Selected extract:
--- Start ---
Getting Started
Tigris makes it easy to build AI applications with vector embeddings. It is a fully managed cloud-native database that allows you store and index documents and vector embeddings for fast and scalable vector search.
1. Install the client
Ensure that you are on Python version 3.8 or above.
pip install tigrisdb
Alternatively, you can install Tigris python client in a Jupyter notebook:
!pip3 install tigrisdb
2. Fetch Tigris API credentials
You can sign up for a free Tigris account.
Once you have signed up for the Tigris account, create a new project called
vectordemo
. Next, make a note of the Uri for the region you've created your
project in, the clientId
and clientSecret
. You can get all this information
from the Application Keys section of the project.
3. Create the Vector Database client
We will use the project name, URI, clientId and clientSecret from the previous step to create the vector database client.
from tigrisdb.client import TigrisClient
from tigrisdb.types import ClientConfig
client = TigrisClient(
config=ClientConfig(
server_url=<region uri here>,
project_name="vectordemo",
client_id=<client id here>,
client_secret=<client secret here>
)).get_search()
In this step, we have created a TigrisClient
instance that connects to the Vector Database using
credentials obtained in the previous step.
4. Create Index to store vectors and embeddings
vector_schema = {
"title": "my_embeddings",
"additionalProperties": False,
"type": "object",
"properties": {
"id": {"type": "string"},
"document": {"type": "string"},
"metadata": {"type": "object"},
"embeddings": {
"type": "array",
"format": "vector",
"dimensions": 3
}
}
}
vector_store = client.create_or_update_index("my_embeddings", schema=vector_schema)
--- End ---
Data entries:
--- Start ---
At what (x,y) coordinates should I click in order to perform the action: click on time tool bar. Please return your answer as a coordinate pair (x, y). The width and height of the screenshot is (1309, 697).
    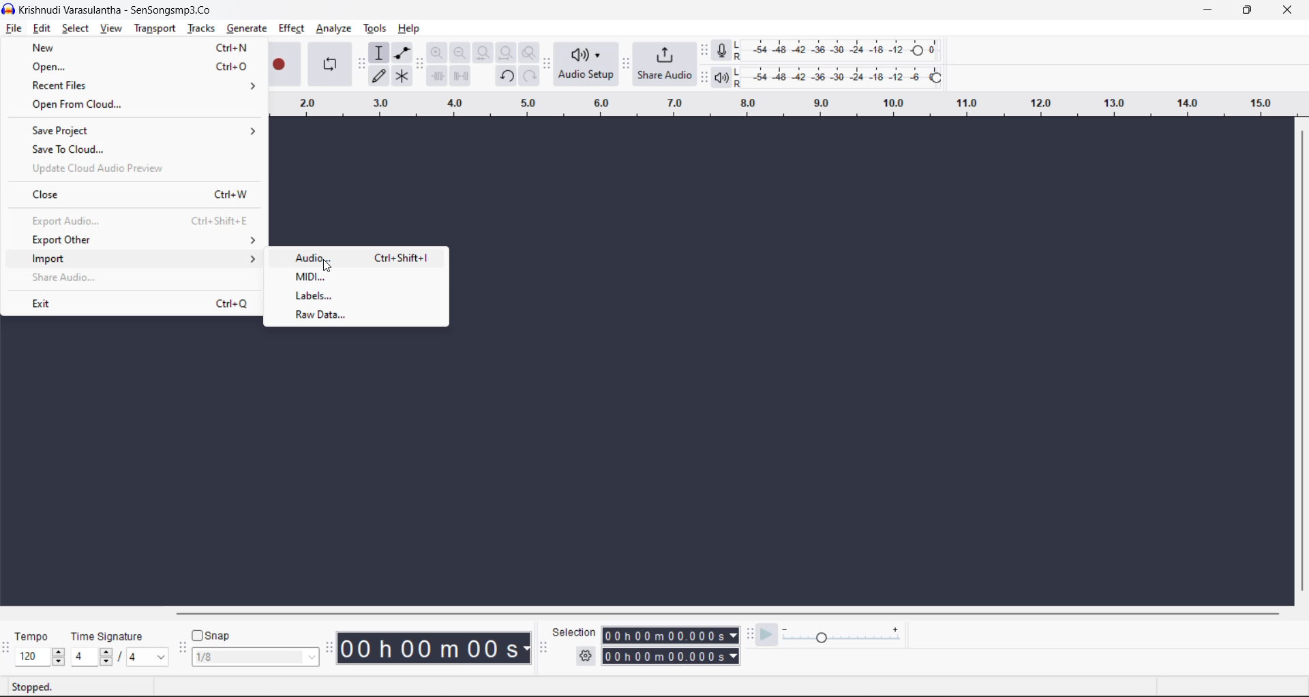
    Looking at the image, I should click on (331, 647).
--- End ---
--- Start ---
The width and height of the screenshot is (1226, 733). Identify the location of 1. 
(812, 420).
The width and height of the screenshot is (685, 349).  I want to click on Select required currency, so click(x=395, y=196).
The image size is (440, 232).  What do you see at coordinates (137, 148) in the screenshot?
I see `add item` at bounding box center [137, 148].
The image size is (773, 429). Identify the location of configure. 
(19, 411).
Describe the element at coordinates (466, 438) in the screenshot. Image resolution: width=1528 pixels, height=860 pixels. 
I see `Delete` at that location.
--- End ---
To be done:
1. Using the Tigris getting-started guide, decide whether each statement agrees with it. Answer yes or no for each, and quote the guide's deciding words exactly.
(a) The Python client needs Python 3.8 or newer.
(b) The clientId and clientSecret are found in the project's billing settings.
(c) The index is created by calling create_index.
2. Carry the Tigris getting-started guide forward from its last line, in the same voice.
The entries have nothing to do with what comes next.

Task responses:
1.
(a) Yes: "Ensure that you are on Python version 3.8 or above."
(b) No: "from the Application Keys section of the project."
(c) No: "client.create_or_update_index("my_embeddings", schema=vector_schema)"

2.
Here, we have created a new vector store named my_embeddings with following fields:
id
- Unique identifier for your documentsdocument
- Actual document you want to storemetadata
- Any additional metadata associated with the documentembeddings
- Vector embeddings for the document. Thedimensions
property specifies the vector dimension to be inserted in index.
Feel free to customize the index name and vector dimensions to your use case.
5. Add documents to the Index
index.create_many([
{
"id": "id_1",
"document": "First document",
"metadata": {
"category": "shoes"
},
"embeddings": [ 1.2, 2.3, 4.5 ]
},
{
"id": "id_2",
"document": "Another document",
"metadata": {
"category": "clothing"
},
"embeddings": [ 6.7, 8.2, 9.2 ]
}
])
We just added two documents with their embeddings to the index. The metadata
is any additional
context you want to store for the document.
6. Query the Index
Let's perform a similarity search on our index. In order, to find documents closest to
[1.0, 2.1, 3.2]
, we will write a query similar to below:
from tigrisdb.types.search import Query, VectorField
q = Query(
vector_query=VectorField(field="embeddings", vector=[1.0, 2.1, 3.2])
)
result = self.index.search(q)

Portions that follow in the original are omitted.